Aim of the task:
Exactly the lines from the top of the records below through the one containing "Open Become a Channel Partner page" must be set down, with no line added or dropped.

Stored items:

====

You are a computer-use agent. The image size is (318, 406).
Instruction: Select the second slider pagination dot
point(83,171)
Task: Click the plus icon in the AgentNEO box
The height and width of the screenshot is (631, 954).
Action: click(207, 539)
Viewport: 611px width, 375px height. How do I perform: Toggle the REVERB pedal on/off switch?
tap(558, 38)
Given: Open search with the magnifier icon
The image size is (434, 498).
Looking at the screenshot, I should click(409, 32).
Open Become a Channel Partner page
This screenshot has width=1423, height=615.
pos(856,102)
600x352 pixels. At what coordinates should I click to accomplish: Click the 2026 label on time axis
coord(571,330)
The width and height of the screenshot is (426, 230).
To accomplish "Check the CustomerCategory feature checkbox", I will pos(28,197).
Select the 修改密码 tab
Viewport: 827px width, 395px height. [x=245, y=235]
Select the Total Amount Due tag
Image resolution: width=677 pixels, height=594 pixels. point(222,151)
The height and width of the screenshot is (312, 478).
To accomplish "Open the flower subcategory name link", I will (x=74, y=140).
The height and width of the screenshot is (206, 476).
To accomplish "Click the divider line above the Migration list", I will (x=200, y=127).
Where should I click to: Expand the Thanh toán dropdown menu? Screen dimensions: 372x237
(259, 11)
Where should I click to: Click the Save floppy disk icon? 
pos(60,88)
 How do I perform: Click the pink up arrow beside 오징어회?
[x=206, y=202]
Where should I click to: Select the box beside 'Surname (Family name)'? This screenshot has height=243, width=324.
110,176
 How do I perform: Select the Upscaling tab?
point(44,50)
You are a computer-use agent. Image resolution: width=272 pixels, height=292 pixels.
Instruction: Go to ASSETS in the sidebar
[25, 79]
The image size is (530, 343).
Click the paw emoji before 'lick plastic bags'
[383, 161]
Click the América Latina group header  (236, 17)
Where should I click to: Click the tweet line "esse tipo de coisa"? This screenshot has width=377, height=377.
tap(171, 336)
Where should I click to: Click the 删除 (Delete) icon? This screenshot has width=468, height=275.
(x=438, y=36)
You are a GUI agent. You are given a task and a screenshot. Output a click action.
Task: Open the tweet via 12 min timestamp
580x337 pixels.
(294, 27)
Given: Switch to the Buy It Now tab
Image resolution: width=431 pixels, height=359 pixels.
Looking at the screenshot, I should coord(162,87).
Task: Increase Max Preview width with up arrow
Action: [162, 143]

====

Written answer:
You are a computer-use agent. The image size is (318, 406).
Instruction: Select the second slider pagination dot
point(83,171)
Task: Click the plus icon in the AgentNEO box
The height and width of the screenshot is (631, 954).
Action: click(207, 539)
Viewport: 611px width, 375px height. How do I perform: Toggle the REVERB pedal on/off switch?
tap(558, 38)
Given: Open search with the magnifier icon
The image size is (434, 498).
Looking at the screenshot, I should click(409, 32).
Open Become a Channel Partner page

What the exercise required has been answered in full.